On the first day we encamped still in the plain of Fez; on the second, on the right bank of the Mduma River, at about five hours from Mechinez. Here we had a very pleasant adventure. Toward evening we all went down to the bank of the river, about half a mile from the camp, near a large duar, from which all the inhabitants came out to meet us. There was a bridge there of masonry; one single arch, of Arab construction, and old, but still entire and solid; and beside it the remains of another bridge, partly embedded in the high rocky bank, and partly fallen into the bed of the river. On the opposite shore, at about fifty paces from the bridge, there was a dilapidated wall, some traces of foundations, and a few big hewn stones that seemed to have once belonged to an important building. The country all about was deserted. The ruins, we were told, were those of an Arabian city, called Mduma, built upon the remains of another city anterior to the Mussulman invasion. We set to work to search among the stones for any traces of Roman construction; but we found or recognized none, to the manifest satisfaction of the Arabs, who doubtless believed that we were seeking, on the faith of some of our diabolical books, some hidden treasures of the Rumli (Romans), from whom, according to them, all Christians are direct descendants.

Captain de Boccard, however, recrossing the bridge to return to the camp, saw down in the river, on the top of an enormous fragment of almost pyramidal form, some small square stones, which looked to him as if they had characters engraved upon them; and the fact that they were there, as if placed there on purpose to be seen from the bridge, made the supposition of value. The Captain manifested his intention of going to see what they were. Everybody advised him not to. The river banks were very steep, the bottom encumbered with pointed rocks, scattered at some distance from each other, the current strong and rapid, the fragment of ruin on which the stones lay was very high, and either impossible or very dangerous of access. But Captain de Boccard is one of those persons who are impossible to move when once their purpose is fixed: they will do it, or die. We had not yet done dissuading him, when he was already down the bank, just as he was, with his horseman’s boots and spurs. A hundred Arabs were looking on, some fringed along the river banks, some leaning over the parapet of the bridge. As soon as they understood what the Captain was going to do, the enterprise appeared to them so desperate, that they began to laugh. When they saw him stop on the edge of the water and look about as if seeking a passage, they imagined that his courage had failed, and all burst out into insolently sonorous laughter. “Not one of us,” one cried, in a loud voice, “has ever succeeded in climbing up there; we shall see whether a Nazarene can do it.”
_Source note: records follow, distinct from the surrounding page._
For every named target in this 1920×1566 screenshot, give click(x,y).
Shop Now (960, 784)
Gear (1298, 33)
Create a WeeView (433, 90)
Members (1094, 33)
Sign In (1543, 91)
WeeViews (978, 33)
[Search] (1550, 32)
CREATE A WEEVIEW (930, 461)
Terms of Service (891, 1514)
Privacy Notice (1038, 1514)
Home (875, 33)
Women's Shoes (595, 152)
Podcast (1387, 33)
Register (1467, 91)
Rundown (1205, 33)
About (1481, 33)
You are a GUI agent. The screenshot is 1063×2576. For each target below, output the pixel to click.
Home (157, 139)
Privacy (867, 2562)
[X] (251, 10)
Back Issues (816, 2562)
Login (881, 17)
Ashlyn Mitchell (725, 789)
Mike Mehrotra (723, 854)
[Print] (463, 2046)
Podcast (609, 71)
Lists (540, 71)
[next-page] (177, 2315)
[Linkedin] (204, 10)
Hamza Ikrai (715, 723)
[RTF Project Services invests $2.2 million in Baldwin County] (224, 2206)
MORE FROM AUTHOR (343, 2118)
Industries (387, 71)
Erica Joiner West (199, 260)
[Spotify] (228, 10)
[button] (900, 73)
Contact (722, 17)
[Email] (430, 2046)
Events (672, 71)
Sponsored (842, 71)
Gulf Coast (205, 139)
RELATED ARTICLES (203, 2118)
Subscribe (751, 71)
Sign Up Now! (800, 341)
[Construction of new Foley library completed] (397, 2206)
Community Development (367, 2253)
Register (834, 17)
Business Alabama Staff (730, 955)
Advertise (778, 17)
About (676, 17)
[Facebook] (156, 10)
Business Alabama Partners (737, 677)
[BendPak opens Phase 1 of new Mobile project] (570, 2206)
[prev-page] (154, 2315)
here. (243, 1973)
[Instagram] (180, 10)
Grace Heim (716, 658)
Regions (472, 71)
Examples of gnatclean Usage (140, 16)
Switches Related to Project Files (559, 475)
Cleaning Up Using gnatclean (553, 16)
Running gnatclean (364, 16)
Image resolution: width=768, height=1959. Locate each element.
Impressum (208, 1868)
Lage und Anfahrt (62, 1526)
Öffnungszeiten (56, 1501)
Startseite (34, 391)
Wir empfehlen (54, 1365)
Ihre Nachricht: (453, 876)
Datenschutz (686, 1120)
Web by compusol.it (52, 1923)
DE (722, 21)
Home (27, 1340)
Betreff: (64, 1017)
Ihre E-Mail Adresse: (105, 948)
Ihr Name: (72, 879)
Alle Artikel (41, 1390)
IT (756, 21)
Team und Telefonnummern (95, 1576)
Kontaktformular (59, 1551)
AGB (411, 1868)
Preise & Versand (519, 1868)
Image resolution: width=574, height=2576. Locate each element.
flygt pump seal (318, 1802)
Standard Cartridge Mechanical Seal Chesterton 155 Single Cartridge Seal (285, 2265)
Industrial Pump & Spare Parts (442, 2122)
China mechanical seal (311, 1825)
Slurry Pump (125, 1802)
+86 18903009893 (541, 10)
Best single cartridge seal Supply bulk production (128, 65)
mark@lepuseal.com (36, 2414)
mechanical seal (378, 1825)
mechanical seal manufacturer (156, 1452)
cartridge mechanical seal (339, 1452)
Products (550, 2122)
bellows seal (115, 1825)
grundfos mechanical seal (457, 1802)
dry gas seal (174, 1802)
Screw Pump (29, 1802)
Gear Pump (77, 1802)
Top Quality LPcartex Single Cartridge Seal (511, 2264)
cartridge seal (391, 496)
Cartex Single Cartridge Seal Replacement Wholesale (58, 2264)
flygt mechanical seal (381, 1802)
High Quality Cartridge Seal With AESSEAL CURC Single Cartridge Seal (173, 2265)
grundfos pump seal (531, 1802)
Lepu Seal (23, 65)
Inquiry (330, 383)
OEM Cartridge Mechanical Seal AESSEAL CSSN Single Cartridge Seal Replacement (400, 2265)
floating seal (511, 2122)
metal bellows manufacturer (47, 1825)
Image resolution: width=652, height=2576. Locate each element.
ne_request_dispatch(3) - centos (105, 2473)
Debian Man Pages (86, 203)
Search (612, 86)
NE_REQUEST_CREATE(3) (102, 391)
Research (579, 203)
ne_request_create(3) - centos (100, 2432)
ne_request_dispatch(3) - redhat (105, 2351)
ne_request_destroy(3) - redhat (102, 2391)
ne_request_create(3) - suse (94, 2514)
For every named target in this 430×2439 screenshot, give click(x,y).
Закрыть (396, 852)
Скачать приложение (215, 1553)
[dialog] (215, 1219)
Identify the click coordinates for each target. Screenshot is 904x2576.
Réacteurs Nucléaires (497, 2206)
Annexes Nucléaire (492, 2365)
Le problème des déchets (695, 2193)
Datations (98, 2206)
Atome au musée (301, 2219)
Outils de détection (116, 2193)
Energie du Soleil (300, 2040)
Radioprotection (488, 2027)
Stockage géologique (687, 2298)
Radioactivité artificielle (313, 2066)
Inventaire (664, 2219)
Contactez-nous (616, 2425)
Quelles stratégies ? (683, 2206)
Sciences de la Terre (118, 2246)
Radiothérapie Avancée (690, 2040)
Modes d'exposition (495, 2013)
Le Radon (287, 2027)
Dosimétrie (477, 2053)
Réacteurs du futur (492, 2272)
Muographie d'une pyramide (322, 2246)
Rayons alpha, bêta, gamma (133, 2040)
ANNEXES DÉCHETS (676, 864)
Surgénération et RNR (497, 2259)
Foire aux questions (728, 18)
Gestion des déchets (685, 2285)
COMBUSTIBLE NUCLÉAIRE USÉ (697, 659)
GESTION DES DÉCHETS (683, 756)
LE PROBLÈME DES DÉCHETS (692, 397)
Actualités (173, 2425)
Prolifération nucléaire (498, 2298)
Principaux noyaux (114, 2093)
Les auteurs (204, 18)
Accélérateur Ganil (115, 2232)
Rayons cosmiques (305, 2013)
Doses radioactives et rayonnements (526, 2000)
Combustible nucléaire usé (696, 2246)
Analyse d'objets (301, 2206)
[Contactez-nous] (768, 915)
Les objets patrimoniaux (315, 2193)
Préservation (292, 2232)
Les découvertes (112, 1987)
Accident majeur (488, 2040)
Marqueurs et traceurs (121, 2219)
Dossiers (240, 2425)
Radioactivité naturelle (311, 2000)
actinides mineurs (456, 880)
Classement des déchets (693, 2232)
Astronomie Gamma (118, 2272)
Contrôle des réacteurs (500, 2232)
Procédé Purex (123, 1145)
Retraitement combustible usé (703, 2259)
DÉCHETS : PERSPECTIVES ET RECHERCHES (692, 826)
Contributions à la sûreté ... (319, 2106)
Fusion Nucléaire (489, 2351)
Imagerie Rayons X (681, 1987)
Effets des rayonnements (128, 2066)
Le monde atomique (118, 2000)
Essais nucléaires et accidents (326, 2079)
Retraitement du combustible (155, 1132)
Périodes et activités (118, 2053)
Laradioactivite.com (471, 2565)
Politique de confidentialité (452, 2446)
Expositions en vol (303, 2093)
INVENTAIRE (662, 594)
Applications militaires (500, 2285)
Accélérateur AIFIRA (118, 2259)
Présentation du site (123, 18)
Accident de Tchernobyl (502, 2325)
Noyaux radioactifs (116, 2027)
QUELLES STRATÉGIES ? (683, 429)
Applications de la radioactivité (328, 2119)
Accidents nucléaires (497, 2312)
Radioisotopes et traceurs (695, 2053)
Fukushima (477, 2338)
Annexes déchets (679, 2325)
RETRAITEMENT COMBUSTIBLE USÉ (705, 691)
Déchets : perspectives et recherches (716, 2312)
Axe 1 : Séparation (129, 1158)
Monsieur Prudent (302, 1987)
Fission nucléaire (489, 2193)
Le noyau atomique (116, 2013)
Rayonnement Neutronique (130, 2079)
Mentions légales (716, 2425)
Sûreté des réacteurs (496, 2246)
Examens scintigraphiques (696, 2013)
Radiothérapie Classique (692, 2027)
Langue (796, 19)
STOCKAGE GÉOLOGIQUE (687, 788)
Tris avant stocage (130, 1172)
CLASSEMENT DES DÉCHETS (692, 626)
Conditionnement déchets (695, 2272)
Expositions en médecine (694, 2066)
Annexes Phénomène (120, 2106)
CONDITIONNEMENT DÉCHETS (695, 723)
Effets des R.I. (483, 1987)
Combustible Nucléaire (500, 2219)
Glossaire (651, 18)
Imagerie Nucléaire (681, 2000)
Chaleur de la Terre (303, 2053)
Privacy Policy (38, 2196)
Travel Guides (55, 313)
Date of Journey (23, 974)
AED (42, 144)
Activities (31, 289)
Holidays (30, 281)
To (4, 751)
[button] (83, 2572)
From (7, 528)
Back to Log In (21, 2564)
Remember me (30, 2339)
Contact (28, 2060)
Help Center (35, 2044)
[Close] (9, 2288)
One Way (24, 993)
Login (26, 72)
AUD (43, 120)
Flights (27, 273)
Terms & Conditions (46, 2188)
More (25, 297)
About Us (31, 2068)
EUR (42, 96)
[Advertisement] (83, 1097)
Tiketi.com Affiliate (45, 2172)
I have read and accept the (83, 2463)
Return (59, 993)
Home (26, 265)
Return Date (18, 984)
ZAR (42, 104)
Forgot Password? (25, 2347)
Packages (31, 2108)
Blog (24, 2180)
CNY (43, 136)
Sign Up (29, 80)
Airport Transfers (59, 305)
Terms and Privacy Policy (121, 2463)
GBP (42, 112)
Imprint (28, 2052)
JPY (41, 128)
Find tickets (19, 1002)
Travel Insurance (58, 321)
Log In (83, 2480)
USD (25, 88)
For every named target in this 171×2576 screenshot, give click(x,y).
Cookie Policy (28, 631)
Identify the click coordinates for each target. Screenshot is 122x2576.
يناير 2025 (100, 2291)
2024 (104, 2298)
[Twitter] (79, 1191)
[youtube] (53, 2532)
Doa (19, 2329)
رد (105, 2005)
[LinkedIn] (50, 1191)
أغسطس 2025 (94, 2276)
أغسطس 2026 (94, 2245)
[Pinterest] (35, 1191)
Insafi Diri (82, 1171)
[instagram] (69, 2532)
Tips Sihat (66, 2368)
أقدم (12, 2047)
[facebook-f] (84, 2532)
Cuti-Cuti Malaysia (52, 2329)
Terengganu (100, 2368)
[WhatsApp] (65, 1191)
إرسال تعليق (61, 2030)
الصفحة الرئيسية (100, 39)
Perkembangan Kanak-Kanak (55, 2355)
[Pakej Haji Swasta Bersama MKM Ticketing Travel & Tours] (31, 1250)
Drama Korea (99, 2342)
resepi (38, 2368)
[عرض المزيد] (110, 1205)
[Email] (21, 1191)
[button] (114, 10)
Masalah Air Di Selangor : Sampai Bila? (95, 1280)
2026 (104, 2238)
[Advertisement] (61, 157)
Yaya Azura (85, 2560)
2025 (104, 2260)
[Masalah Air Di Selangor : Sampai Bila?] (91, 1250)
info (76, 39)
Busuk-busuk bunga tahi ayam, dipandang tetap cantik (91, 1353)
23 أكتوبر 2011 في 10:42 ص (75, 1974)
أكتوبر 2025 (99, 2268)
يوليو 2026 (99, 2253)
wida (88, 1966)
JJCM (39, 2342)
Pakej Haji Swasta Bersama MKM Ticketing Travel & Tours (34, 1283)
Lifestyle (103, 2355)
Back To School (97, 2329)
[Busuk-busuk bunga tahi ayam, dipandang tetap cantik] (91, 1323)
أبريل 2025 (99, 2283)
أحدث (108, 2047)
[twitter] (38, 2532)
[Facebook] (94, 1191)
And certainly no other of us Italians could have done it. But he who attempted it was, as it happened, the most active personage in the Embassy. The laughter of the Arabs gave him the final impulse. He gave a spring, disappeared into the midst of the bushes, reappeared upon a rock, vanished again, and so from rock to rock, springing like a cat, clinging, and climbing, and slipping, over and over again risking a fall into the river, or the breaking of his bones, came to the foot of the piece of ruin, and without taking breath, clinging to every root and every projection, he reached the top, and stood erect upon it like a statue. We all drew a long breath, the Arabs were amazed, and Italian honor was safe. The Captain, like a noble victor, deigned not even a glance at his crestfallen adversaries, and as soon as he had satisfied himself that the supposed engraved stones were nothing but fragments of mortar that had fallen from the bridge, came down by the other side, and with a few jumps gained the shore, where he was received with the honors of a triumph.